On Thu, Nov 27, 2008 at 12:31 PM, Andi Kleen <andi@...stfloor.org> wrote:
>> The only reason why I have to deal with NMI is not so much to allow
>> for profiling irq-off regions but because I have to share the PMU with
>> the NMI watchdog. Otherwise I'd have to fail  or disable the NMI watchdog
>> on the fly.
>
> The NMI watchdog is now off by default so failing with it enabled
> is fine.

Yes, but most likely it is on in distro kernels.

>
> Longer term having NMI profiling is still a useful feature I think,
> but of course it needs to be implemented cleanly.
>

The difficulty with NMI is locking. Unlike Oprofile, perfmon code needs
locking. If you recall our discussion yesterday about passing the file
descriptor
around or even using it with multiple threads inside the same process.
You have to handle the case where the NMI fires while you are holding
a perfmon lock.
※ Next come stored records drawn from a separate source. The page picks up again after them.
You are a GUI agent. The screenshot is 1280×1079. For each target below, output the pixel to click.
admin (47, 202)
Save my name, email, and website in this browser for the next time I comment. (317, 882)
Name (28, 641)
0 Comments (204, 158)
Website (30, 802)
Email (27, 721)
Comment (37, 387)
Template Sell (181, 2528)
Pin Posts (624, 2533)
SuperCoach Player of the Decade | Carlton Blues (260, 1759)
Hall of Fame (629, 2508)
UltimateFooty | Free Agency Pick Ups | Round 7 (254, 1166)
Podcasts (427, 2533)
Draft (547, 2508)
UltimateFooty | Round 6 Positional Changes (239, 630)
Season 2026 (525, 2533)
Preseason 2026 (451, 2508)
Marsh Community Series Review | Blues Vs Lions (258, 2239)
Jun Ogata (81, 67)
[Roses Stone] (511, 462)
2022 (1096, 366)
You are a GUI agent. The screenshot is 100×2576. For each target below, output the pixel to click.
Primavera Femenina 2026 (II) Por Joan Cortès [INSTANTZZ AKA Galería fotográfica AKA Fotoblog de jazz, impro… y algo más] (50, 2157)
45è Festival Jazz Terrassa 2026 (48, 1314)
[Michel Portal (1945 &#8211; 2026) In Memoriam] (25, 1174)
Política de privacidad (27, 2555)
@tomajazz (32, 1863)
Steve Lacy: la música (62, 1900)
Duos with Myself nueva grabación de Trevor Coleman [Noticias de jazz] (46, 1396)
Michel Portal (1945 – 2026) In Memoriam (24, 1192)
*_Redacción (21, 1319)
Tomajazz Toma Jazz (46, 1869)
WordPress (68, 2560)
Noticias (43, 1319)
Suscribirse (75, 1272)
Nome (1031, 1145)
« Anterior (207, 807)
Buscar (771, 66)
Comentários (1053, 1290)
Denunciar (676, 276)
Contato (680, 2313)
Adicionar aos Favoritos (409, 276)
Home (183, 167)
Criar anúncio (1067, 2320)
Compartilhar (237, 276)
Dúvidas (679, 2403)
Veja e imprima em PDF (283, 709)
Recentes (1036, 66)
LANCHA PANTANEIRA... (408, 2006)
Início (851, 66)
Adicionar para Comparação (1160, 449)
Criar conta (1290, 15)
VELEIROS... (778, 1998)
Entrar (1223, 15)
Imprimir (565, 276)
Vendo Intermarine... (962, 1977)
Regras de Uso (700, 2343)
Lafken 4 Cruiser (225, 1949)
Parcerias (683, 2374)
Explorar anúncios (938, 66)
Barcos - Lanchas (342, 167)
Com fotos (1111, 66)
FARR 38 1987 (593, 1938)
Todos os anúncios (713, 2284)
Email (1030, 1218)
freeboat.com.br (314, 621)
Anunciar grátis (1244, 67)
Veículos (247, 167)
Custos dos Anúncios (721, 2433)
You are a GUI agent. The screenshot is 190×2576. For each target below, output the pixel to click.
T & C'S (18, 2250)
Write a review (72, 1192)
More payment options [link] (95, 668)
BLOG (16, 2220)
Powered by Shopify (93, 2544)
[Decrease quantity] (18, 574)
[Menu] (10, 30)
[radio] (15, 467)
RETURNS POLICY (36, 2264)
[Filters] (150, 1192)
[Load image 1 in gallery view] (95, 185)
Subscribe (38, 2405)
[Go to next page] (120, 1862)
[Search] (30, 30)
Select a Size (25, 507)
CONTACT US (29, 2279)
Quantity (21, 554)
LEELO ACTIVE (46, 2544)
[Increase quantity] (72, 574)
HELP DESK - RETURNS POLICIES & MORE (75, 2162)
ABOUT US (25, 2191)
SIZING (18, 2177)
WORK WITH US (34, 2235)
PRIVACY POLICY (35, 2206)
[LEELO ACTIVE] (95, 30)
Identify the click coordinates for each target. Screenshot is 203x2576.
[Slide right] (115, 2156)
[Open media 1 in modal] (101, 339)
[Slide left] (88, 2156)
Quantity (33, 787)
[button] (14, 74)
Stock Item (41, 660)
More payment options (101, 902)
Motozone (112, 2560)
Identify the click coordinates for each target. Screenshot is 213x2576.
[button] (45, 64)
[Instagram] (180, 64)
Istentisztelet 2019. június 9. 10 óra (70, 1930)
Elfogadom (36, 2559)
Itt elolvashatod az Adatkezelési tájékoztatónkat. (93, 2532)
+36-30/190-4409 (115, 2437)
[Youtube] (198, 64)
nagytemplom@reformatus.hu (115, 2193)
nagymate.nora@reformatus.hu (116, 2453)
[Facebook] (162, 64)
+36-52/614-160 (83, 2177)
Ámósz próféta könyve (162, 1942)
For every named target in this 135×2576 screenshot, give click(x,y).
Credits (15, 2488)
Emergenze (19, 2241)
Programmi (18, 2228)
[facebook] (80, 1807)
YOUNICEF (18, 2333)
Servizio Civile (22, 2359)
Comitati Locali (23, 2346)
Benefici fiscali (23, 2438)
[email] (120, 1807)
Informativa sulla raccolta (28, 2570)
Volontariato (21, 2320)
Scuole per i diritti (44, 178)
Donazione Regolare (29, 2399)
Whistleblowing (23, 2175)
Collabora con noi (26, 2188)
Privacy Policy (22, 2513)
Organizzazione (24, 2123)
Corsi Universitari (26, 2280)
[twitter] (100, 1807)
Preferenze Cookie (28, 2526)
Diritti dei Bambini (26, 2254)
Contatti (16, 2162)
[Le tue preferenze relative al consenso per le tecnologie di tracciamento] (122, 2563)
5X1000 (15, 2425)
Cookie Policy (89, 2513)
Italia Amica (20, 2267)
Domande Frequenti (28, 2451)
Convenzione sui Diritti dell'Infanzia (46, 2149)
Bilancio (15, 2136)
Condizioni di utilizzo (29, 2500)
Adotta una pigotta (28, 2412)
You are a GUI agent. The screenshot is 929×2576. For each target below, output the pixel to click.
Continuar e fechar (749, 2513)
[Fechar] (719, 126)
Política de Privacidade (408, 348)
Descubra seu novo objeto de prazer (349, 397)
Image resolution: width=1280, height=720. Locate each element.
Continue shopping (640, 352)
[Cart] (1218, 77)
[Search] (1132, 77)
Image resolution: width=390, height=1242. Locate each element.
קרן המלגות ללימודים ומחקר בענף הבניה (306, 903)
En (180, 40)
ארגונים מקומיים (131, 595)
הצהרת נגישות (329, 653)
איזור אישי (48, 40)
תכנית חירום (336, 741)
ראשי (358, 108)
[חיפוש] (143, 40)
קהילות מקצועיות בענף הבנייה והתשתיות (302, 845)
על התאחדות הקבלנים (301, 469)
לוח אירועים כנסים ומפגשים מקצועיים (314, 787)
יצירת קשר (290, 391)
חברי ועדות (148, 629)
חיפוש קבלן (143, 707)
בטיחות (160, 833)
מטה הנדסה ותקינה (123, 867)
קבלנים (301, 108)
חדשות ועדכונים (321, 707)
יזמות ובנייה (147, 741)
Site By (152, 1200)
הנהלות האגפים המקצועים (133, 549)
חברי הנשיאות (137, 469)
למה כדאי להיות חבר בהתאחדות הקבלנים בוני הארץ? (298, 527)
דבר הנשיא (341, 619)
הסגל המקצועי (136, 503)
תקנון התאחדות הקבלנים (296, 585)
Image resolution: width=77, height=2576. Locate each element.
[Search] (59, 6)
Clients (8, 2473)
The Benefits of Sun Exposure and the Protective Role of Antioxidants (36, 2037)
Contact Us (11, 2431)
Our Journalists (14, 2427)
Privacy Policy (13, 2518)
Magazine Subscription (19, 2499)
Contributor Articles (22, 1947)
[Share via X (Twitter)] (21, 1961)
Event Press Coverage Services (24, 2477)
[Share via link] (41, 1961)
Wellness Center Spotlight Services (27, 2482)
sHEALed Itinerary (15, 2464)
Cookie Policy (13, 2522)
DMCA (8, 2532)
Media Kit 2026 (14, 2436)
What you have in the patch (and the the fully-featured version)
is that we get the NMI and we stop the PMU WITHOUT grabbing any perfmon
lock, and the we repost the interrupt with the regular vector. We also make sure
we grab the RIP at NMI. That is the one we want to see reported in the sampling
buffer.

I am still wondering how Oprofile handles the case where multiple processes or
threads access the same file descriptor.